Multiple efforts in Washington, D.C. and in states around the country are underway pushing for infrastructure enhancements that will support a widespread adoption of electric vehicles (EVs).
EVs are quickly growing in popularity in many parts of the U.S.. Sales of EVs more than doubled in the first half of 2021 compared to the prior year, far outpacing the growth in traditional, gas-fueled vehicles.
The Biden Administration is seeking ways to facilitate the continued adoption of EVs among both consumers and businesses as part of its push to increase the role of alternative energy sources in the U.S., reduce emissions, and curb climate change.
On the federal level, there are currently two pieces of legislation that have the potential to impact the future of EVs in the U.S. First is the bipartisan infrastructure bill which President Biden will sign into law the week of November 15th. This bill provides $7.5 billion in funding to expand electric vehicle charging stations to underserved areas. The second is a Democrat-only spending bill which could increase tax credits for personal and commercial EV purchases and potentially include billions of dollars in additional funding for electric vehicles. Various efforts in states across the U.S. are also underway to facilitate the expansion of EVs.
As the federal and state governments across the U.S. push for continued adoption of EVs, there are a few hurdles standing in the way that must be addressed.
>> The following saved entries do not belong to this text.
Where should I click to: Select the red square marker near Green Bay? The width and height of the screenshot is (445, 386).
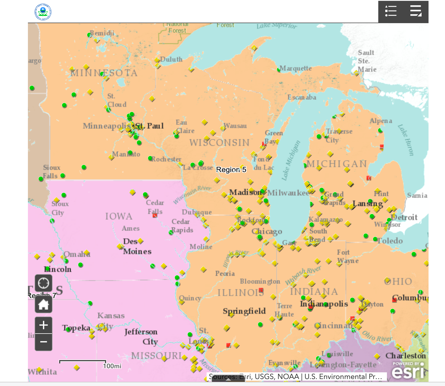[264, 144]
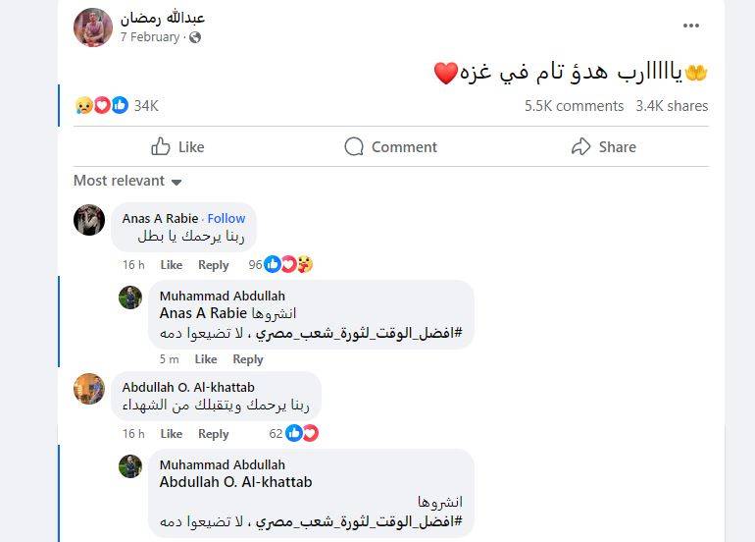The height and width of the screenshot is (542, 755).
Task: View the 3.4K shares list
Action: [x=672, y=106]
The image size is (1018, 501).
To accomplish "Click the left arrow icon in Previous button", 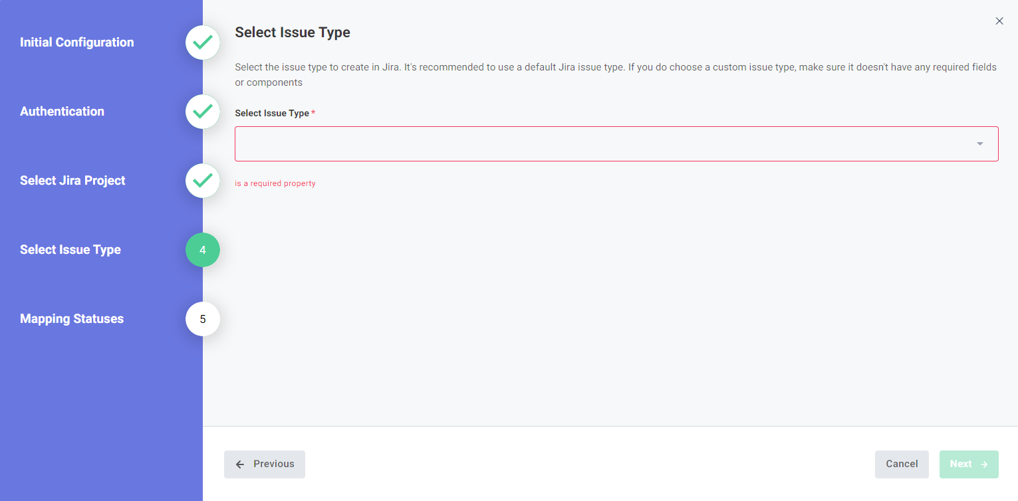I will click(x=240, y=464).
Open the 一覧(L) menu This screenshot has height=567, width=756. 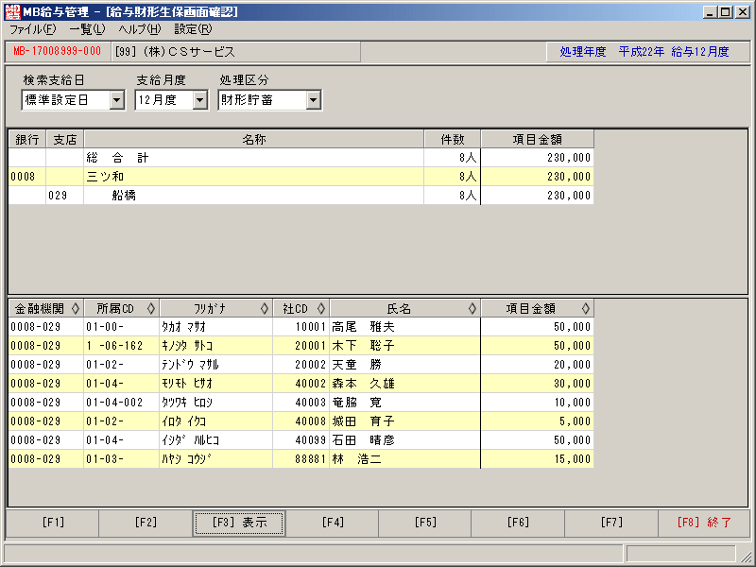(x=87, y=29)
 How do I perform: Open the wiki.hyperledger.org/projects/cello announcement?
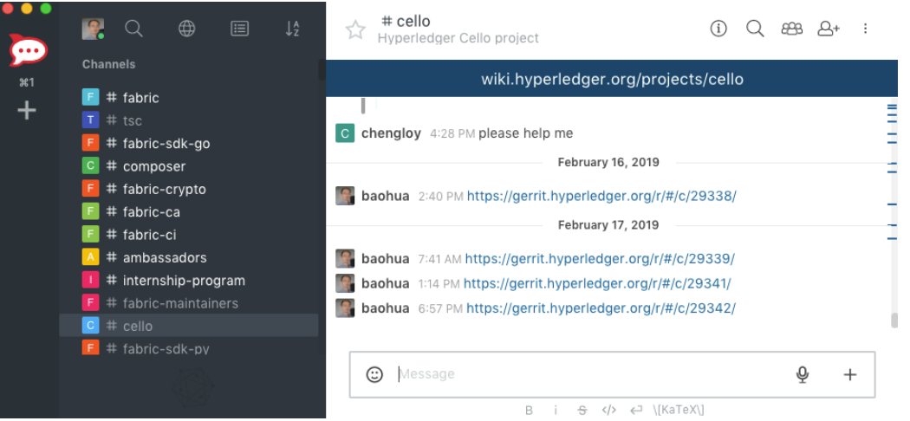pyautogui.click(x=612, y=80)
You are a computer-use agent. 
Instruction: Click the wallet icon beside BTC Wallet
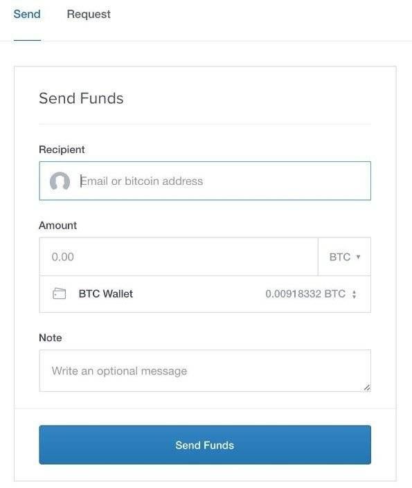(59, 293)
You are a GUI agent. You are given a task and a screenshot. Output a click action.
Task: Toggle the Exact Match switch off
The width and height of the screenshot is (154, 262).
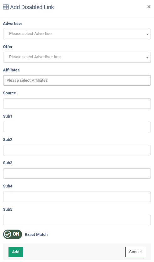coord(13,234)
Here are three things that need to happen before EVs can become the vehicle of choice for tens of millions of Americans across the country:
Energy grid enhancements
Switching to a heavier reliance on electricity will require a modernization of the grid in many areas of the country by building more transmission lines that can accommodate surges in electricity use during certain times of the day. For example, the energy grid must be able to support a late afternoon surge where millions of residents may seek to charge their cars at the same time after work, especially during summer months when the use of air conditioning will also be peaking. Resiliency enhancements are also essential and needed to support EVs. Operators will need to ensure their local grids are built to withstand the pressures that expanded EV ownership will present to local electric distribution companies.
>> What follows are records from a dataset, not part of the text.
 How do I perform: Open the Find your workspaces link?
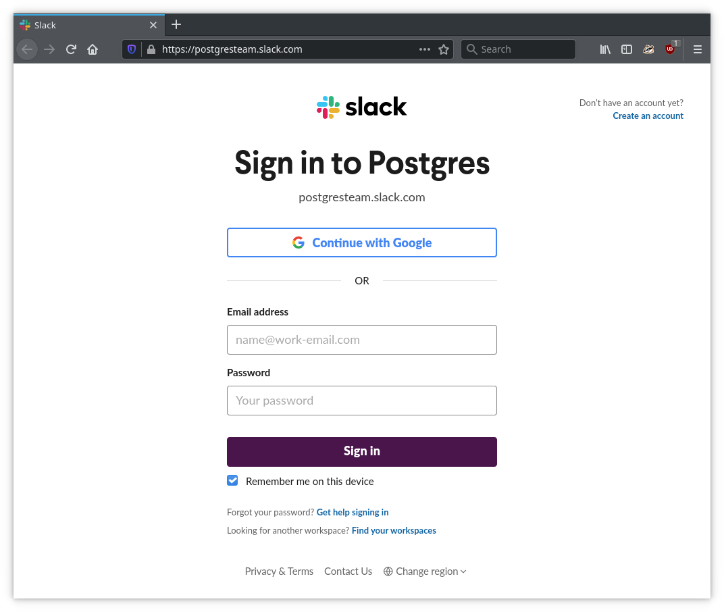pos(394,531)
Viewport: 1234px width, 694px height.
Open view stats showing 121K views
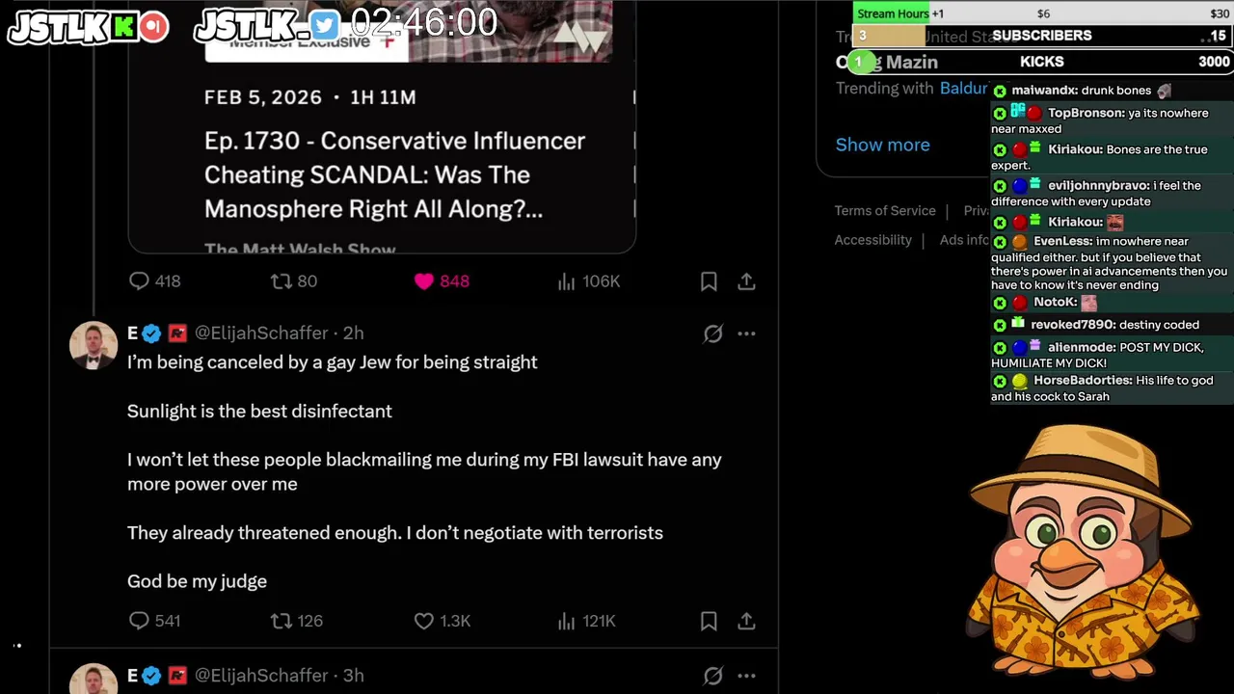click(567, 621)
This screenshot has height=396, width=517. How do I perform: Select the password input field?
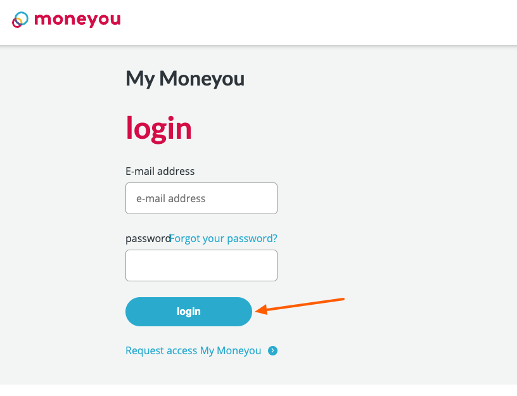[201, 265]
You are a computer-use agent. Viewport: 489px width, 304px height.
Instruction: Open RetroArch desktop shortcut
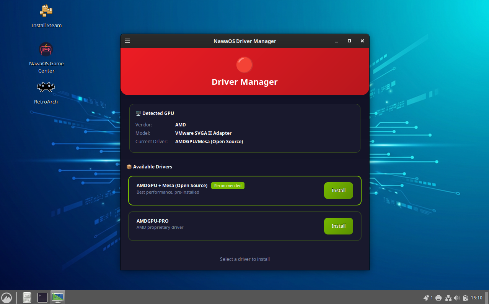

Collaborative approach to building charging stations
One of the largest hurdles to the adoption of EVs among consumers is “range anxiety” – the fear of running out of power without being able to make it to a charging station to recharge. As of today, the limited number of charging stations, especially in less populated areas, make it more difficult for EV drivers to make certain trips. Creating and distributing charging stations in all areas across the country will be essential to convincing consumers to overcome their range anxiety. Doing so will require a collaborative approach between state governments, local municipalities, transportation planning organizations and electric distribution companies. Recently, the Governors of Illinois, Indiana, Michigan, Minnesota, and Wisconsin signed an agreement to collaborate in an effort to equitably distribute a network of EV charging stations across their states. Collaborative efforts like these will be essential to getting charging stations where they need to be as EV adoption becomes more widespread.
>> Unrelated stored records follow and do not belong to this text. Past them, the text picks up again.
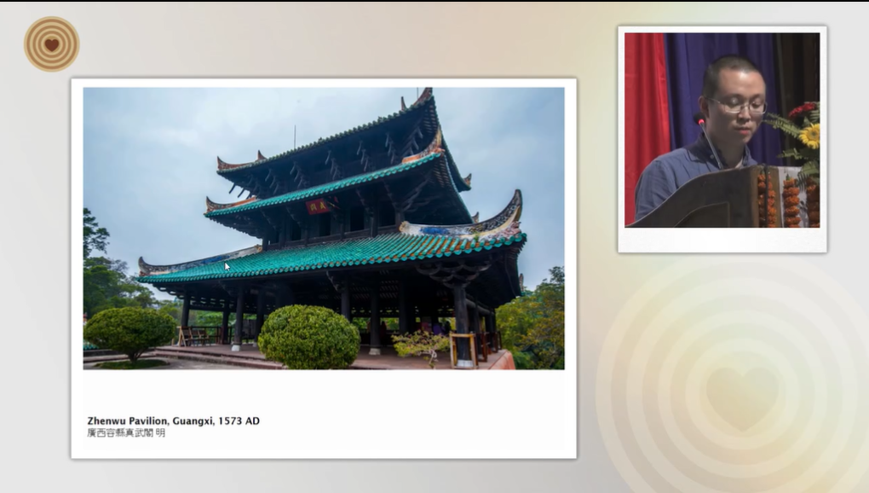Click the caption 'Zhenwu Pavilion, Guangxi, 1573 AD'
This screenshot has height=493, width=869.
click(173, 421)
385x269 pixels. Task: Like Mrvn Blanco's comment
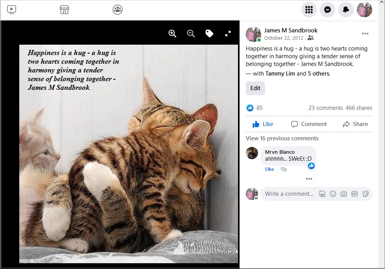point(269,169)

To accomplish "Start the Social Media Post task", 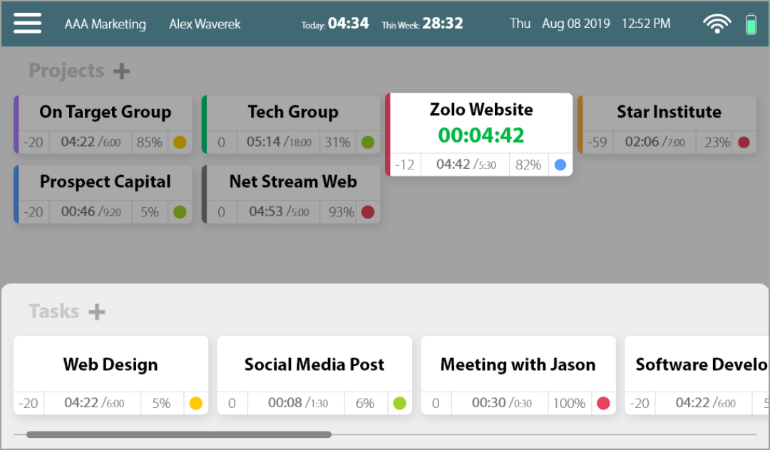I will tap(314, 365).
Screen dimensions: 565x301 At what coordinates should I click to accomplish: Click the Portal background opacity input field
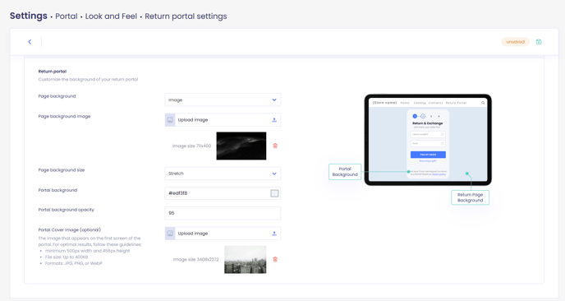coord(223,213)
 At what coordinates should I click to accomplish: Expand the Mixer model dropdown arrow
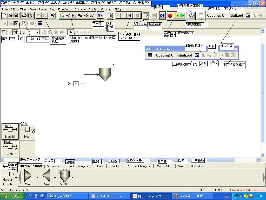[37, 177]
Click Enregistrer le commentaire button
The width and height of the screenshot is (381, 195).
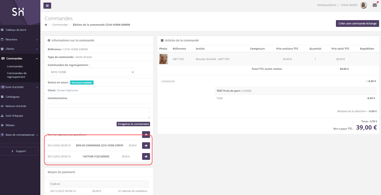click(133, 124)
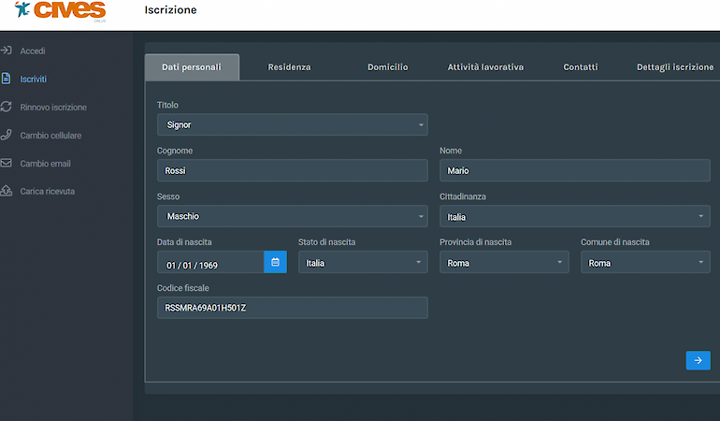Click the Rinnovo iscrizione refresh icon
The width and height of the screenshot is (720, 421).
click(x=7, y=107)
Creating universal charging stations
Not only does the U.S. need more charging stations in more locations across the country, we need them to universally accommodate electric vehicles of all makes and models. As of today, certain EV brands have their own charging plug or station that only works on their own vehicles. As the number of EV manufacturers increase and new models emerge on the market, policy makers must ensure that universal plugs that charge all makes and models of EVs are widely accessible and available. This will also be crucial in alleviating range anxiety among consumers and businesses.
The Push for EVs Will Continue
Despite these hurdles, the Biden Administration will make the advancement of EVs in the U.S. a priority for years to come. The bipartisan infrastructure bill recently signed into law will be a significant step forward in these efforts. As these proposals continue, we expect EV infrastructure spending, tax credits, and incentives to remain a topic of conversation throughout the next several years.